Work task: Of all the entries below, only the lines from the one with "Given: Remove Connector" up to and including the one with "Task: Click the git branch icon" are to be duplicated exactly.

(Input records begins)

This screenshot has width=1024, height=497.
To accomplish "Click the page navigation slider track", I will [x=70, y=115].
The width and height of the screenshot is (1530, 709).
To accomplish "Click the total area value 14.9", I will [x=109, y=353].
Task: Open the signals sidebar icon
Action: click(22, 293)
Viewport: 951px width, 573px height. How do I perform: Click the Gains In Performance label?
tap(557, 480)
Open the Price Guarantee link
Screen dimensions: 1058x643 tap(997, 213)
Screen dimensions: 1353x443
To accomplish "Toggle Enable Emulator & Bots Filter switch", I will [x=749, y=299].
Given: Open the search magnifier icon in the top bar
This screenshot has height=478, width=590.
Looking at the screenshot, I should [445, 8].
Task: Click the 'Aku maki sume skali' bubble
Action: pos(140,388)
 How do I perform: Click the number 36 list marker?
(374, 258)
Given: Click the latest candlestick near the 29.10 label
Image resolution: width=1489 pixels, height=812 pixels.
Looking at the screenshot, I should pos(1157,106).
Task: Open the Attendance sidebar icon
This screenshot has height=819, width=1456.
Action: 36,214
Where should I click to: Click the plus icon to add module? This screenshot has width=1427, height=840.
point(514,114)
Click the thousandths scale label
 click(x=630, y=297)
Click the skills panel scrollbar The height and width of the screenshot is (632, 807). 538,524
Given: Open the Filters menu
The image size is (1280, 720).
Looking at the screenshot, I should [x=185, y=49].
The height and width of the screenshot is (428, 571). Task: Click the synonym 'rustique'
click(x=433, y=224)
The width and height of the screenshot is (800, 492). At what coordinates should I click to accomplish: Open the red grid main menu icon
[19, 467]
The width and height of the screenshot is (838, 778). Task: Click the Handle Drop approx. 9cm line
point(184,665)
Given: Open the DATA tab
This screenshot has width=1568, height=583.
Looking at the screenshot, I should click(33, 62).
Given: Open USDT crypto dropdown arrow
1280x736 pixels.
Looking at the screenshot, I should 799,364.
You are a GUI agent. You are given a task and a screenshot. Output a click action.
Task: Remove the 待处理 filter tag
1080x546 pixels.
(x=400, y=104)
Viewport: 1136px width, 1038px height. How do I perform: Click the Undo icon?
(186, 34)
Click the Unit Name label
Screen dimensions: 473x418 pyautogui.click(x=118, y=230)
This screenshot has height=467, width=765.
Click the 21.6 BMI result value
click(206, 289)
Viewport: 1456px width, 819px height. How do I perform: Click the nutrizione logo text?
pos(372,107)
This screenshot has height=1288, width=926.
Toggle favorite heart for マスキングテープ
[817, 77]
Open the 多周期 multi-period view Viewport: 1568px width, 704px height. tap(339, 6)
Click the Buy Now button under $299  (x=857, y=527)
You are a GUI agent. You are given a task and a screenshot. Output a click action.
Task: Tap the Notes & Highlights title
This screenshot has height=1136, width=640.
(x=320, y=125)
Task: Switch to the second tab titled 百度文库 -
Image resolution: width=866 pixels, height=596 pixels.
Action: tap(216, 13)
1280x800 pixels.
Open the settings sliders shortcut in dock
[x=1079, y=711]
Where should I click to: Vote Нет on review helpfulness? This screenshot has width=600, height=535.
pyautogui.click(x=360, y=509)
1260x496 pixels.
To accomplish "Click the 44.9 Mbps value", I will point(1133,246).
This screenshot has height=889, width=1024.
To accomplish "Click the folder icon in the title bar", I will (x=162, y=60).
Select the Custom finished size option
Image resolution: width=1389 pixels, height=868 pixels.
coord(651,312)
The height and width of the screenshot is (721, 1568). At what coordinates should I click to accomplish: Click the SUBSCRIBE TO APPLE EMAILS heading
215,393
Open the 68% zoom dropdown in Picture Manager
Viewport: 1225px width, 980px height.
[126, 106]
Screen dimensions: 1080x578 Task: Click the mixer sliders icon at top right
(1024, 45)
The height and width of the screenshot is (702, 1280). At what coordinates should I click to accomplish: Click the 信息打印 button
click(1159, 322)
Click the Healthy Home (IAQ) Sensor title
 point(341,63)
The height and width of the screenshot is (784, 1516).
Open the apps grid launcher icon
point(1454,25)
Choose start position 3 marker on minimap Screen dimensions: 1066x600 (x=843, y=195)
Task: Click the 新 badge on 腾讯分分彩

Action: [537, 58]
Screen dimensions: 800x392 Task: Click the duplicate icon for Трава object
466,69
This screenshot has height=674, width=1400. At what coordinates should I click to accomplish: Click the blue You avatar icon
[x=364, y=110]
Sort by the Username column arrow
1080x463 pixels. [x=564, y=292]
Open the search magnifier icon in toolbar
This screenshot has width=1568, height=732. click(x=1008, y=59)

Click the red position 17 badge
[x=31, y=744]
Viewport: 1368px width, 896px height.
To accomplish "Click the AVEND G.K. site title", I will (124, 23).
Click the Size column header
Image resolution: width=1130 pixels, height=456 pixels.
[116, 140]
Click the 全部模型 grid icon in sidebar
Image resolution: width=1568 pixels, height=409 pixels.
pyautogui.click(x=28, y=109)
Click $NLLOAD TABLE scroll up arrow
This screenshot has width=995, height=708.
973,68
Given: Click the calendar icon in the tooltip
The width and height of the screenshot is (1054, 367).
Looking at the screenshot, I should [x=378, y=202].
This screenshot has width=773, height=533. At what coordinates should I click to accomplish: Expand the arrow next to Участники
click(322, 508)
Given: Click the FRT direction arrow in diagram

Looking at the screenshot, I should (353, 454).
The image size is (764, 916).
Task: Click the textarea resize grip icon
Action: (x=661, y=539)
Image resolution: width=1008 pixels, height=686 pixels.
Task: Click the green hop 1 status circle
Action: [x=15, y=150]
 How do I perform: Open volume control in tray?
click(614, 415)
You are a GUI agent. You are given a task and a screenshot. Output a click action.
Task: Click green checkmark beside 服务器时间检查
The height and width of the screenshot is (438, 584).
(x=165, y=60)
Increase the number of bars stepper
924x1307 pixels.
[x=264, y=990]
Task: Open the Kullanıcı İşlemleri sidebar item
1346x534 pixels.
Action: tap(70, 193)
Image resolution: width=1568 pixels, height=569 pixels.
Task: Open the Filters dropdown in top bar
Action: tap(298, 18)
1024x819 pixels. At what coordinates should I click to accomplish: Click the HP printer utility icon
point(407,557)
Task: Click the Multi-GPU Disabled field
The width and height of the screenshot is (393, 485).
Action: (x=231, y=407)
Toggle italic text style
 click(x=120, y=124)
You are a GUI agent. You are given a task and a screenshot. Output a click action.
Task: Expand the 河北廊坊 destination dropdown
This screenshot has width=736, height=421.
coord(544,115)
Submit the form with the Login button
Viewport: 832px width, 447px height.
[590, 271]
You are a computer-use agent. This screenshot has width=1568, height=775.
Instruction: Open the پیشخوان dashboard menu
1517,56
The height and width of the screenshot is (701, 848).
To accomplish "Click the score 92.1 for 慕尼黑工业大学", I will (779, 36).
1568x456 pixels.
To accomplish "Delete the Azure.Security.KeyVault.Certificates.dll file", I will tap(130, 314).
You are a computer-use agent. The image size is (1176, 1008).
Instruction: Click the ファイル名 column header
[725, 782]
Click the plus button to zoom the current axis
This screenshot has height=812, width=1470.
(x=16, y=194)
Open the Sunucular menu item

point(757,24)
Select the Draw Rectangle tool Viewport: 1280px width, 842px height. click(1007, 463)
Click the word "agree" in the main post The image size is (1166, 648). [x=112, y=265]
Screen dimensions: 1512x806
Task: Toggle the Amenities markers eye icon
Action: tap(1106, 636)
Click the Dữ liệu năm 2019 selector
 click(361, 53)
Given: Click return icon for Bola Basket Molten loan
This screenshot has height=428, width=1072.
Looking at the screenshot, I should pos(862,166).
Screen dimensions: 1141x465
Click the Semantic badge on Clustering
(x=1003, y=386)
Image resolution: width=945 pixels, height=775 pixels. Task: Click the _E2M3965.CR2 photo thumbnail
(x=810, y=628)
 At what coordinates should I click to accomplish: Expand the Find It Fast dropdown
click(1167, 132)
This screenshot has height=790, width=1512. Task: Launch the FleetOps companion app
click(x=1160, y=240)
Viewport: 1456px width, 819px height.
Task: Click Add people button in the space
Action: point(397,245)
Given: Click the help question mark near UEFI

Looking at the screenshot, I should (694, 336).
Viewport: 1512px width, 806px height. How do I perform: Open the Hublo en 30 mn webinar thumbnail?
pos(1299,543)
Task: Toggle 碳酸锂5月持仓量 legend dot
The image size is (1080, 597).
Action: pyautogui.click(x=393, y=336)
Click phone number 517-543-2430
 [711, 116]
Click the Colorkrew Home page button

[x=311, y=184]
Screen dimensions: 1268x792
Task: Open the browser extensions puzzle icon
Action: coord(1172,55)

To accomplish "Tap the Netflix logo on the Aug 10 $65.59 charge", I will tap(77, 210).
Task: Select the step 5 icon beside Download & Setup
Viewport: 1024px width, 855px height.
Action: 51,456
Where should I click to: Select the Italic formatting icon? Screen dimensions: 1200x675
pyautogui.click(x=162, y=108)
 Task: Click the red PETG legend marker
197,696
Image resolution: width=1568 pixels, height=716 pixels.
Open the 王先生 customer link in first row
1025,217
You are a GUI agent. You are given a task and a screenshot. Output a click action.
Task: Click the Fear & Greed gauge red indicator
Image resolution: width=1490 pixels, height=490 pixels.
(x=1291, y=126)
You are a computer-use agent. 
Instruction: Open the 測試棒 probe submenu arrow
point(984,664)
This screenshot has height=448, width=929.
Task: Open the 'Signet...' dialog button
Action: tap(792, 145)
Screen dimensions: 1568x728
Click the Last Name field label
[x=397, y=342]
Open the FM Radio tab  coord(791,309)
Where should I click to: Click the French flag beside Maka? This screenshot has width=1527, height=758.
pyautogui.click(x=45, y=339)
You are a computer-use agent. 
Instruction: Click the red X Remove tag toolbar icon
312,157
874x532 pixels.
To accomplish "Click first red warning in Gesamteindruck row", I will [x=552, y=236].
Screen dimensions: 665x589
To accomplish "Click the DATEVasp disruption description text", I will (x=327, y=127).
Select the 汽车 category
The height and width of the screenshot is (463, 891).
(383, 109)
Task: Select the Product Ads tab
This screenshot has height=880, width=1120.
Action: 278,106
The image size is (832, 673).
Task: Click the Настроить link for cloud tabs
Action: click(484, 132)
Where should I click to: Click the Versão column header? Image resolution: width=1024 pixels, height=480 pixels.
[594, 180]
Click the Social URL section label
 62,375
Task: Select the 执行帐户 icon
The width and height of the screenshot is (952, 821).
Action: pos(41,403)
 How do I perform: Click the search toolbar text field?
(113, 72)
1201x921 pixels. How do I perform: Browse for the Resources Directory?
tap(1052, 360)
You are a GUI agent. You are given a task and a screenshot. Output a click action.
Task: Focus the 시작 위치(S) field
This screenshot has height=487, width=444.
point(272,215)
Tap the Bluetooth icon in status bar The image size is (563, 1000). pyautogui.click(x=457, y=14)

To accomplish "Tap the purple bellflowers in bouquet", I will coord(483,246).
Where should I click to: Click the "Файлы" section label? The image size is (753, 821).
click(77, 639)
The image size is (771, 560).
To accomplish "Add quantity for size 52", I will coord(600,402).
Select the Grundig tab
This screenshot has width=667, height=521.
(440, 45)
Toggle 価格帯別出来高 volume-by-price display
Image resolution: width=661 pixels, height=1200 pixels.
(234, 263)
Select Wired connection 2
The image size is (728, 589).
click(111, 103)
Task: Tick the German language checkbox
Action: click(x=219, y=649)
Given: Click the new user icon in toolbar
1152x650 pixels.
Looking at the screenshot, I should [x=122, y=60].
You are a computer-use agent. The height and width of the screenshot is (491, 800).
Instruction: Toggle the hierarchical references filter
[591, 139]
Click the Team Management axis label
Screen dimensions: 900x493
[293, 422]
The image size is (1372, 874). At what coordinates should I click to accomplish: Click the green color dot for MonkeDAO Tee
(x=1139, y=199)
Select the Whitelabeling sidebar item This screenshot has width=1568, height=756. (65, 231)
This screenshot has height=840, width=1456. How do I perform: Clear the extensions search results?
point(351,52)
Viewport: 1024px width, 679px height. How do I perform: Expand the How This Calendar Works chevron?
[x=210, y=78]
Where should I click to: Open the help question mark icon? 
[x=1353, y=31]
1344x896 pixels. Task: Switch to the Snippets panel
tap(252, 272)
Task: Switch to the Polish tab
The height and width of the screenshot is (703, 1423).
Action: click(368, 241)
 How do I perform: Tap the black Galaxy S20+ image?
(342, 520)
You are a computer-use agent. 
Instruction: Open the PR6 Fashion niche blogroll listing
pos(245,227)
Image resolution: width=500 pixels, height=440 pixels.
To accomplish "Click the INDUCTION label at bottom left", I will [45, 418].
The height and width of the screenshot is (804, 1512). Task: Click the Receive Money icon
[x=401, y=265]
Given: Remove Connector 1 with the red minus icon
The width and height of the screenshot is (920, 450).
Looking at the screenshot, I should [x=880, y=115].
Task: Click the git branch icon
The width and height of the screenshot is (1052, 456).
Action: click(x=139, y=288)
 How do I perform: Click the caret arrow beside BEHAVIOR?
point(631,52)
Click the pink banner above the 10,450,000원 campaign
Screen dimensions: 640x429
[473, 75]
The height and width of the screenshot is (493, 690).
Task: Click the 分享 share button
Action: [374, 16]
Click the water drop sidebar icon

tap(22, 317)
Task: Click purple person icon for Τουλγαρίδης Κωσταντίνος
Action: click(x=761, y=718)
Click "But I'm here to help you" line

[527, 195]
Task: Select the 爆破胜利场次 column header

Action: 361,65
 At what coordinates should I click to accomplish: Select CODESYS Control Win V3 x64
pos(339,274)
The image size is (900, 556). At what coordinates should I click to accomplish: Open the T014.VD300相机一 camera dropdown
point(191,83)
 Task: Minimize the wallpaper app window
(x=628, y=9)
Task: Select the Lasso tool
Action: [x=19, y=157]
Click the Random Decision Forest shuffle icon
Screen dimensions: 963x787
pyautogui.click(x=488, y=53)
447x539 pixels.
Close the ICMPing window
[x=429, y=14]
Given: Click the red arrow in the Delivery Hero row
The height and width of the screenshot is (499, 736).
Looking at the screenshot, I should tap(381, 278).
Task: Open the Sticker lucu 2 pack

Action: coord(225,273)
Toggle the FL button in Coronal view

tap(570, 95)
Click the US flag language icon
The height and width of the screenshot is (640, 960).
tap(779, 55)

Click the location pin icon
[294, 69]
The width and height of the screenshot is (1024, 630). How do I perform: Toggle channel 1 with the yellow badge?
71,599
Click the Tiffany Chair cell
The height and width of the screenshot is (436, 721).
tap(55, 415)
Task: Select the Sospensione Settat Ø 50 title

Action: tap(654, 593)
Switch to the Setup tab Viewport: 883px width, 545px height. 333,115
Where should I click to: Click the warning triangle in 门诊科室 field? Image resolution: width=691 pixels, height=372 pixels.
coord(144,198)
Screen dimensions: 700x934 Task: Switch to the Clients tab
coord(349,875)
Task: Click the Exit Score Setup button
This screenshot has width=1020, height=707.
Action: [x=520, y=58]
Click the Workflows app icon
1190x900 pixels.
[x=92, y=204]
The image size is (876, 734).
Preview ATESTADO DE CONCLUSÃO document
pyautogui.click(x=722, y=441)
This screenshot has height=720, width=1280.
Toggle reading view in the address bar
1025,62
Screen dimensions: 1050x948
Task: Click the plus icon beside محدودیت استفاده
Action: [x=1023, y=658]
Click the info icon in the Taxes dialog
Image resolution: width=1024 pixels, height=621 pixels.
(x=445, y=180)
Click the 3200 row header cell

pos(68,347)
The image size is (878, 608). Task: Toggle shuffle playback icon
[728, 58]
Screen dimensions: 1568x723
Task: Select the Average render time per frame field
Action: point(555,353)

(Input records ends)

Expected output:
Given: Remove Connector 1 with the red minus icon
The width and height of the screenshot is (920, 450).
Looking at the screenshot, I should [x=880, y=115].
Task: Click the git branch icon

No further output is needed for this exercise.